Dia menjelaskan, kasus pemadaman listrik di wilayah Nias merupakan bukti bahwa sampai saat ini penyediaan listrik nasional masih sangat rentan.
Menurut Komaidi, jika dibandingkan negara-negara Asean, sejumlah indikator kelistrikan Indonesia relatif tertinggal. Konsumsi listrik per kapita Indonesia masih tertinggal dibandingkan dengan Singapura dan Malaysia. Bagitupula dengan rasio kapasitas terpasang per 1.000 penduduk, Indonesia juga tertinggal dibandingkan negara Asean yang lain.
Rasio kapasitas terpasang per 1.000 penduduk dari Singapura, Brunai, Malaysia, dan Thailand masing-masing 2,03 MW, 1,84 MW, 0,98 MW, dan 0,81 MW. Sedangkan rasio kapasitas terpasang listrik Indonesia tercatat baru sekitar 0,19 MW untuk per 1.000 penduduk.
Mengacu pada permasalahan yang ada tersebut, Komaidi menilai, program 35.000 MW yang dilaksanakan oleh pemerintahan Jokowi-JK dan program 10.000 MW I & II yang telah dilaksanakan oleh pemerintahan Presiden SBY sebelumnya, merupakan terobosan yang sangat tepat.
“Akan tetapi berdasarkan pencermatan, dalam implementasinya pelaksanaan, program tersebut menghadapi sejumlah kendala,” ujarnya.
Pelaksanaan program pembangkit listrik 35.000 MW yang ditargetkan selesai selama kurun 5 tahun (2015-2019), lanjut dia, merupakan target yang tidak mudah.
Berdasarkan besaran tambahan kapasitas pembangkit, target 35.000 MW tepat jika pertimbangannya adalah agar pada beberapa tahun ke depan kebutuhan tenaga listrik Indonesia dapat terpenuhi.

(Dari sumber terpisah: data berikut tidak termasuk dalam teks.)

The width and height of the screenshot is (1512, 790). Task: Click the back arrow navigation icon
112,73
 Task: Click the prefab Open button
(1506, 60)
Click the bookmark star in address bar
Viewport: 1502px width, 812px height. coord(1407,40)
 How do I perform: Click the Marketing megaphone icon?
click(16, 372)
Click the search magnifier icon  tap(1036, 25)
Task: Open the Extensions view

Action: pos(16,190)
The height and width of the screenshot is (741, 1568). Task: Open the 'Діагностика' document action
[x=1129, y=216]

“Akan tetapi dari aspek teknis dan bisnis target tersebut relatif sulit untuk direalisasikan dalam kurun waktu yang ditetapkan,” ujar Komaidi.
Sampai dengan saat ini di 2016, kata dia, status proyek 35.000 MW yang sudah COD/SLO, baru sebesar 3 MW atau baru sekitar 0,01 persen dari keseluruhan program. Sekitar 41 persen program saat ini dalam posisi financial close dan konstruksi. “Sebanyak 22 persen masih dalam proses pengadaan, dan 37 persennya malah masih dalam proses perencanaan,” kata Komaidi.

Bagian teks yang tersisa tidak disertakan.